THE LANCASHIRE CYCLEWAY
By Jon Sparks
Published by Cicerone, Feb 2017
192pp Paperback Gloss Laminated (EPub version available)
£12.95 (Discount on the Cicerone website for puchase of the two together - at the time of writing)
Reviewed by Steve Dyster
The author, Jon Sparks is a member of the Outdoor Writers and Photographers Guild sand lives in Garstang, between Preston and Lancaster; this guide is very much in his home territory in every sense. Perhaps, because of this, there is a reassuringly gentle and familiar tone to the guide, with gentle humour frequent. The geographical area covered by the guide is roughly north of a line drawn through Rochdale, Bury, Bolton and Wigan, so ignores the mainly urban Manchester-Liverpool belt.
The Lancashire Cycleway is a 265 mile long figure of eight route, with the loops intersecting in the little town of Whalley in the lovely Ribble Valley. The terrain covers the mosses to the west and the hills to the east; Silverdale in the north, via the Forest of Bowland, to the industrial valleys in the south; you’ll find farms, terraces of houses, old mills, moorland, fast flowing rivers - the panoply of Lancashire landscapes. The Cycleway route is divided into two main sections - North and South - and a number of shorter sub-sections.

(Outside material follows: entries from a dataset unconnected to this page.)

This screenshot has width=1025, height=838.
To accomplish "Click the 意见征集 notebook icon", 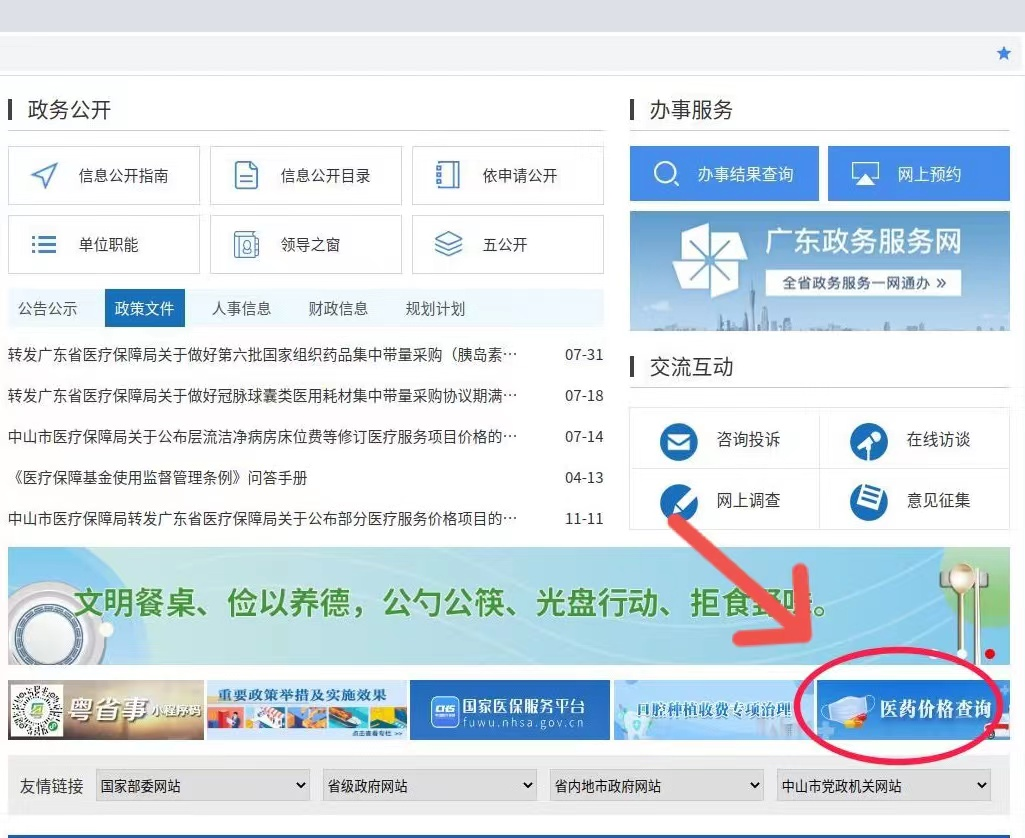I will (867, 500).
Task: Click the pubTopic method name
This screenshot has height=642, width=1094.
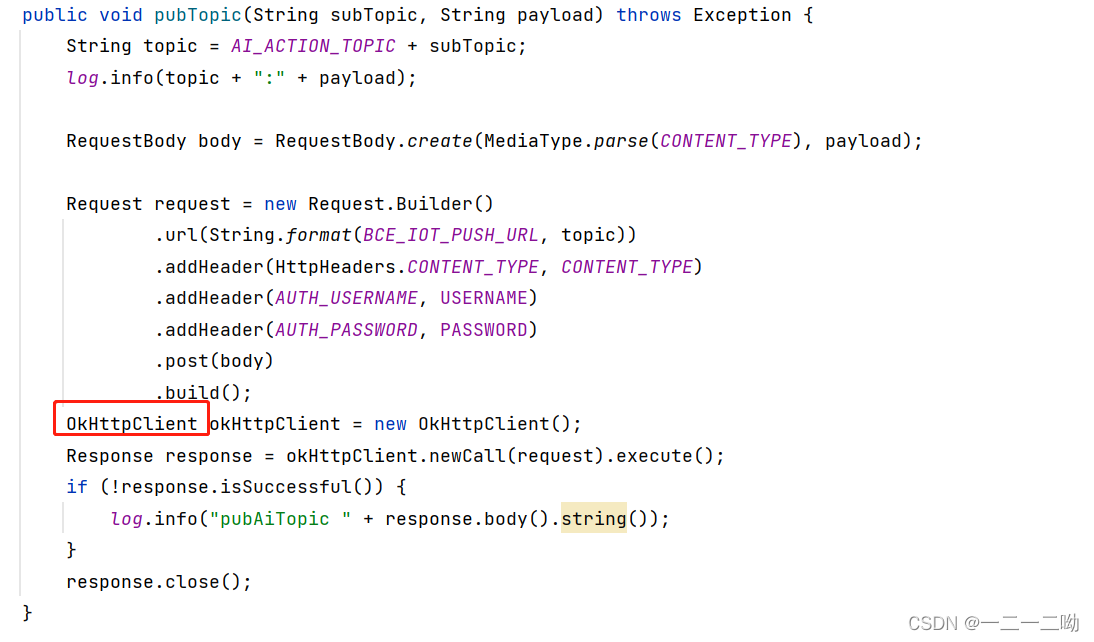Action: pos(197,14)
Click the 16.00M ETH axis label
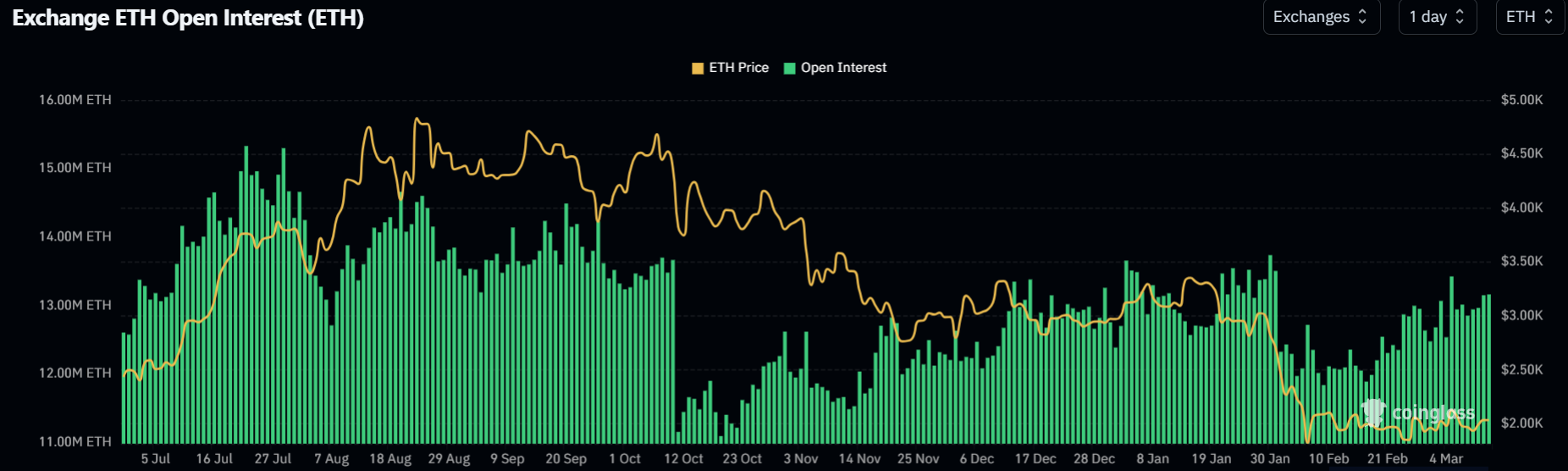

In addition to the official Lancashire Cycleway, Jon suggests seventeen day rides, of between thirteen and forty-five miles, to encourage further exploration of this fascinating county. Interestingly, he leaves both a round of Pendle Hill and the famous Trough of Bowland out, the latter, possibly, because it would require a longer day than fits with the general theme or because it is harder to link to rail services or just because there are so many other good routes.
The guide makes imaginative use of the rail network. Admirable form a green perspective, this strategy allows a wider variety of day routes to be offered, as well as escapes options. For the Lancashire Cycleway, bike-and-train use is encouraged, too. Whalley, at the intersection of the loops, has a station on the Manchester to Clitheroe line, though for many visitors the west coast main line might be the preferred approach. Accommodating this possibility with links described from Wigan North Western and Lancaster stations on the Cycleway loops, a link from Preston station to Whalley is described in one of the day rides. It would be entirely possible to use bike and train to complete most of the routes described.
Some of the terrain covered is off the tourist trail. Though there is a good deal to see, the author points out that there is sometimes a shortage of accommodation. Generally, the further north and east one is, the more tourist infrastructure is in place - the routes do not go as far as Southport or Blackpool. Suggestions for accommodation are really limited to it being plentiful or otherwise (although camping and group accommodation are generally pointed out). Tourist information addresses and other suggestions for seeking accommodation are in an appendix. Whilst this might not appeal to those who like an all-in-one guide, it is reasonable given the relatively small area covered by the guide, access to the net, and the vagaries of modern accommodation. For example, there are two YHA or affiliated hostels on the route, at Slaidburn and Arnside, but the closure of that at Earby in January 2017 must have been very inconvenient for publication; it is mentioned as an aside in the text, but not in the accommodation appendix. There are plans afoot to reopen the hostel at Earby, in some form or other. What is an author to do?
Route guidance and maps are in the traditional Cicerone style. While the guide can be mounted on a bar-bag or stuffed easily into a cycling jersey pocket, gpx files can also be downloaded form the Cicerone website.
Route summaries include comments on hills - though as the text points out - the definition of “hill” is relative and varies radically around Lancashire. In the text, Jon has taken care to encourage and cajole riders on the ascents. And, of course, the views can be magnificent - even taking in the Yorkshire Dales and the edge of the Lake District without having to go there - while Lancashire icons such as Pendle Hill and Winter Hill will often be prominent in the view. In many ways this is a friendly guide that does not shy away from discussing the challenging bits of the routes, but avoids making too much of what is, after all, just an up. The initial guidance section is aimed primarily at less-experienced cyclists, as may be expected in a guide of this sort.
As an experienced touring cyclist, I always like to have new routes suggested, and I am off to ride the southern loop as soon as i have finished this review. I know the northern sections well. For the newcomer to cycle touring and leisure riding, Jon’s tone is encouraging and his routes will inspire exploration of Lancashire’s rich variety; if you are new to the county, you may be surprised by what it offers - a point the author makes.
Can one leave other maps at home? Generally, yes; those in the book show enough detail to get you to the nearest station if you need to bail. Going further off the route and a more detailed map will come in handy. Equally, it is well-worth consulting the guide frequently as signage, though generally good, is not always present.
There are, of course, notes on places of interest, flora and fauna and so on, identified in the text along with notes to put the past in context; the fact that beautiful Waddington was once a polluted industrial mess, for example.
Overall, this guide can be recommended to get you away from the beaten track and to take you through some well-known beauty spots, as well. I have enjoyed reading it and will now tuck it into my jersey pocket and head for Wigan!